__Supplied material__
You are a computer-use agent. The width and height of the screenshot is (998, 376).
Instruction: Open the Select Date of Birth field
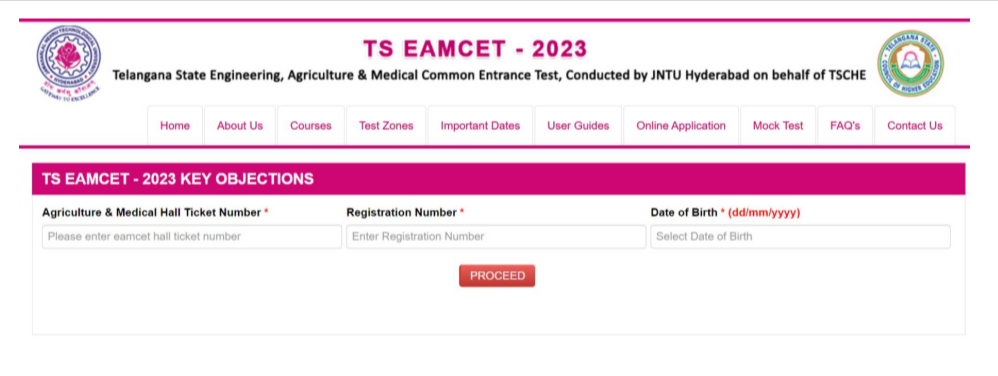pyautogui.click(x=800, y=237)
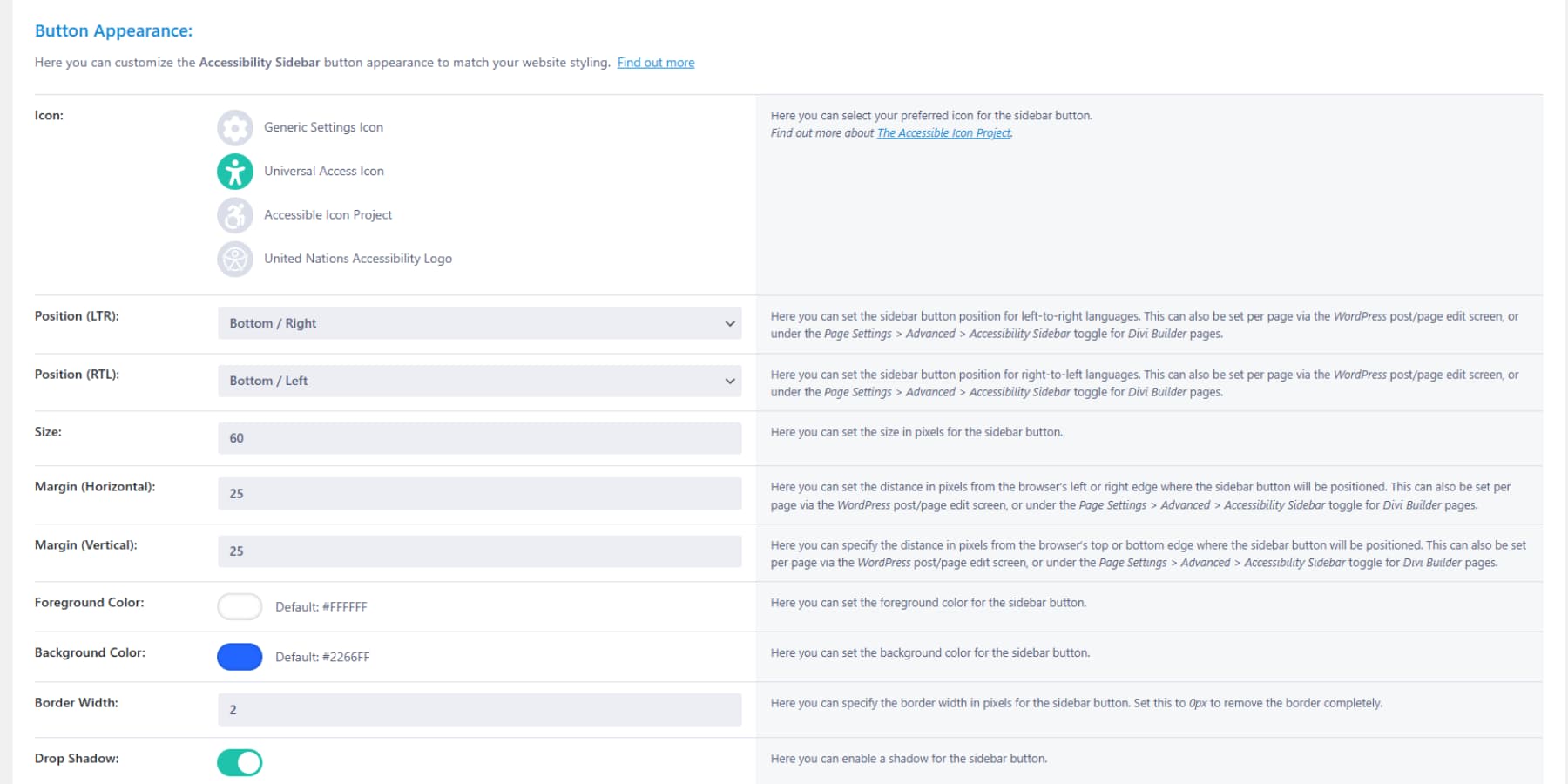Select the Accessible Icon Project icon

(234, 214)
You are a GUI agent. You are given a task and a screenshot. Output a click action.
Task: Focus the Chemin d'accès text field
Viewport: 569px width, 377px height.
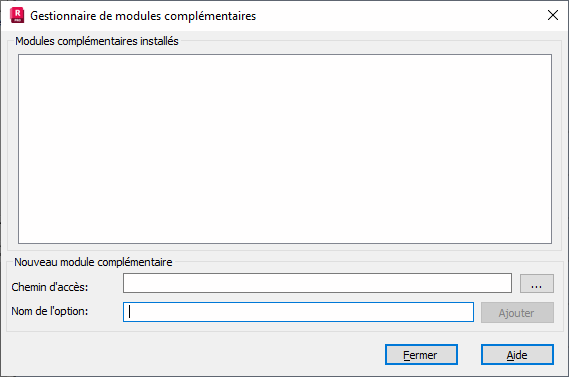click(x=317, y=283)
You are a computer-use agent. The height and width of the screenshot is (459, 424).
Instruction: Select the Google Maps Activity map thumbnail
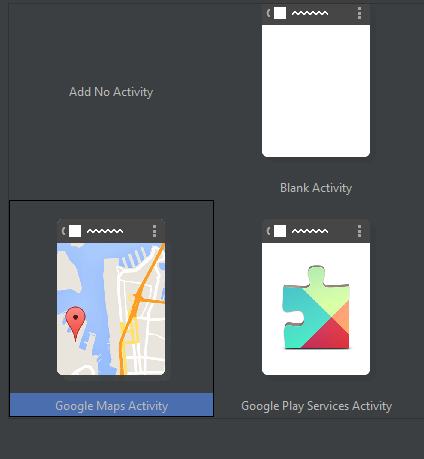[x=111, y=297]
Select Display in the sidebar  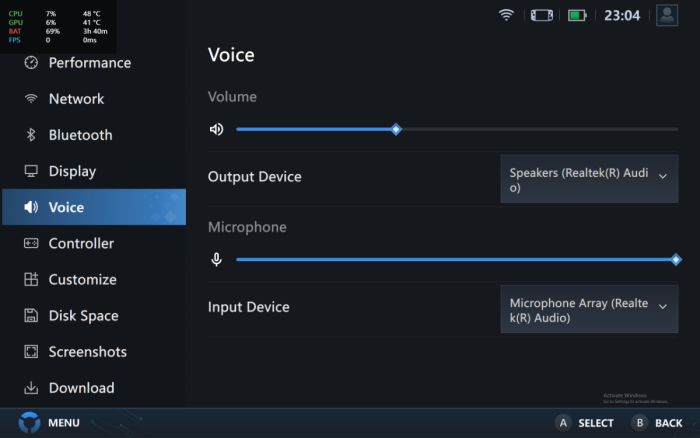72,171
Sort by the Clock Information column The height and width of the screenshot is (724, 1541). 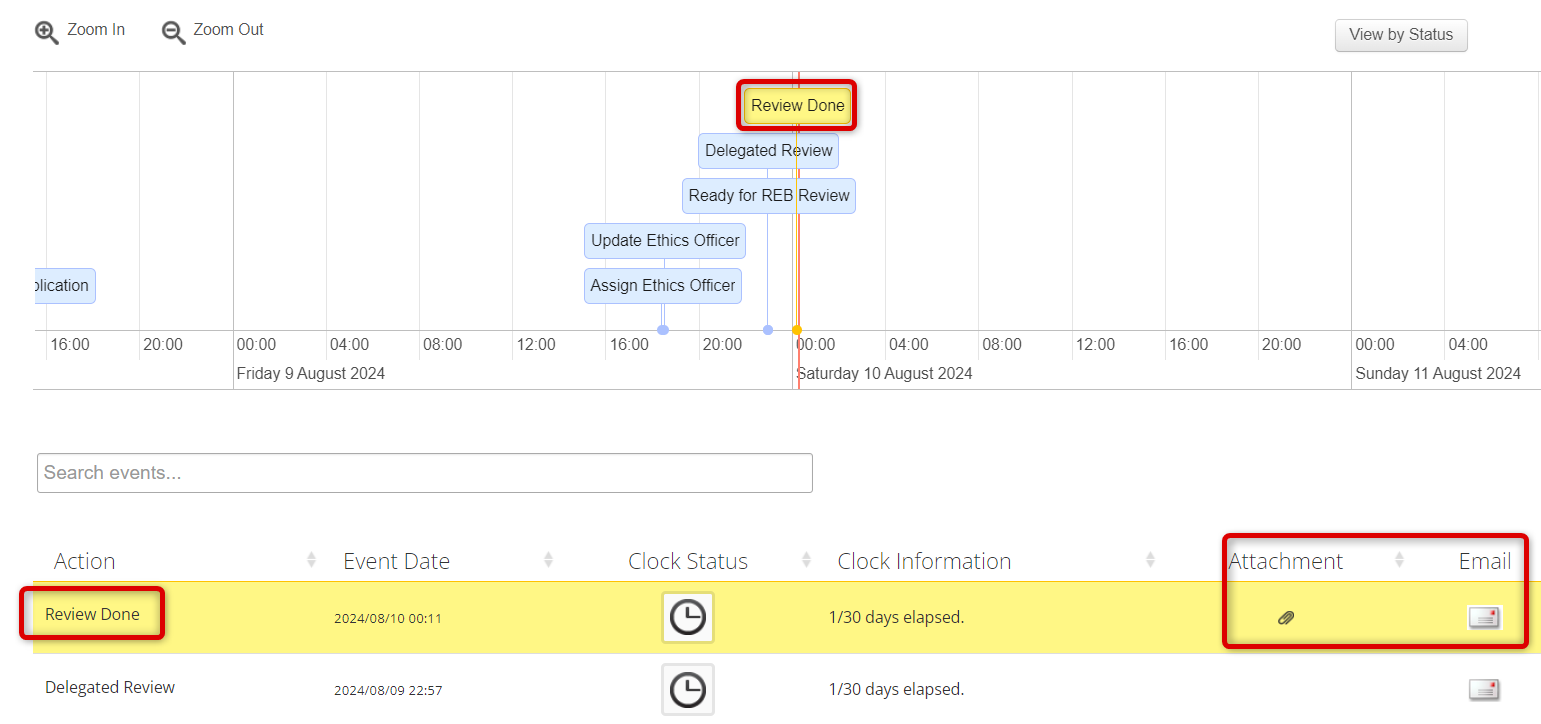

==

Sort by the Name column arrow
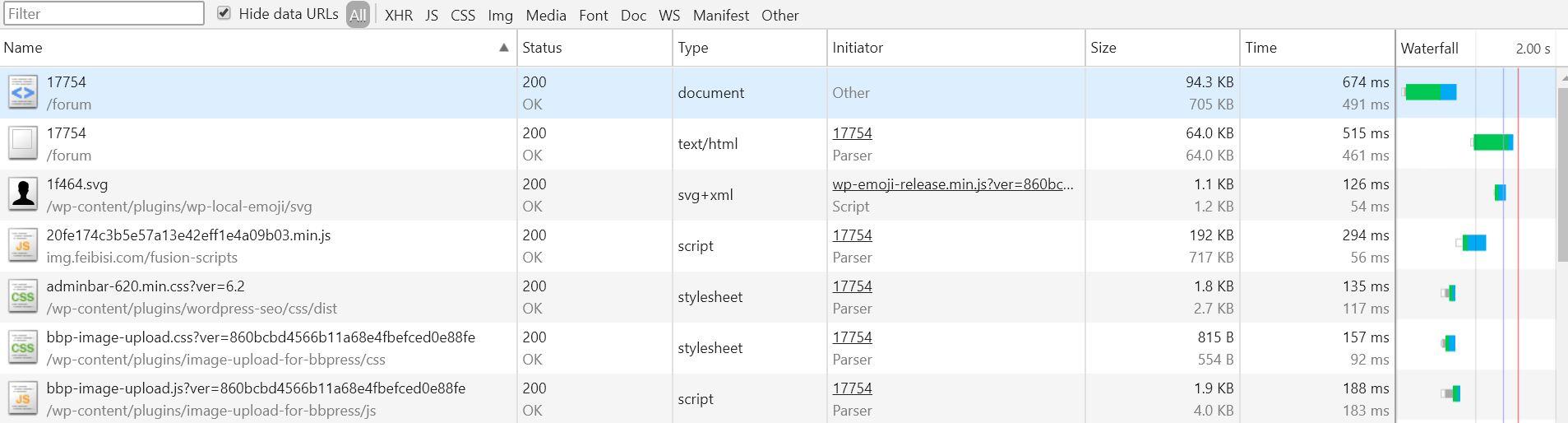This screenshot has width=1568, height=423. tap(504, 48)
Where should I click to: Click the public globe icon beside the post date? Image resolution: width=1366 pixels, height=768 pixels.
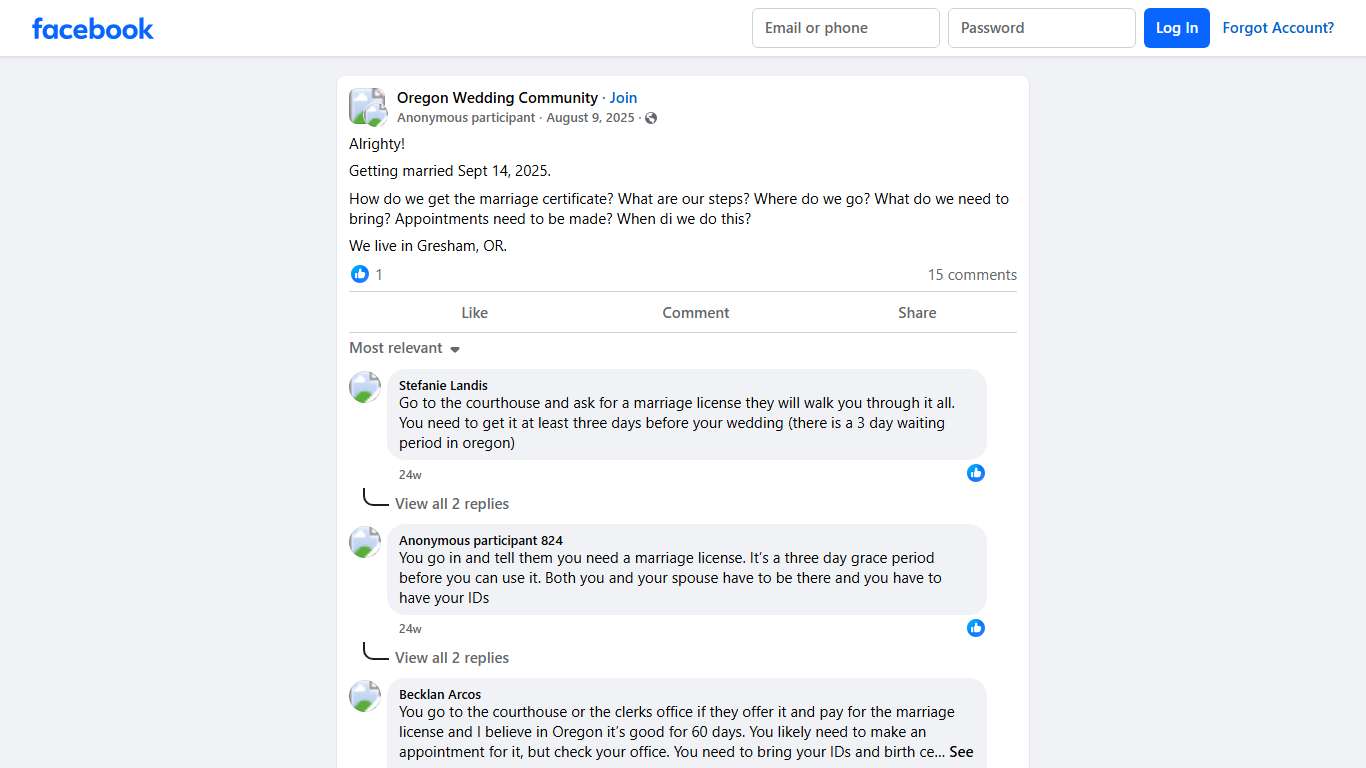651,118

==

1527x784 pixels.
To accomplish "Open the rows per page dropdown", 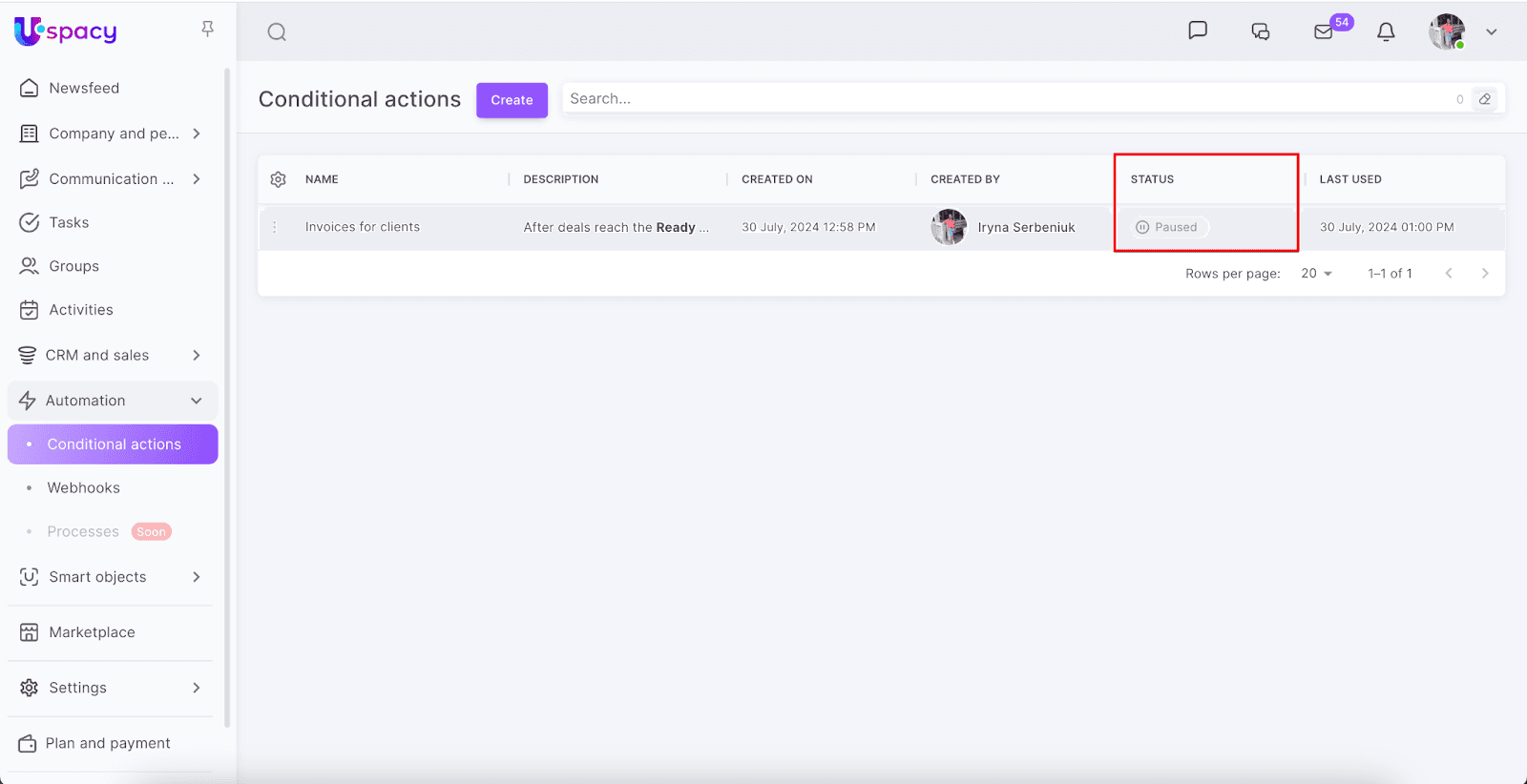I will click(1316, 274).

__Task brief__
Only the number is required: state how many lines of the entries hold the word "computer".

__Task result__
2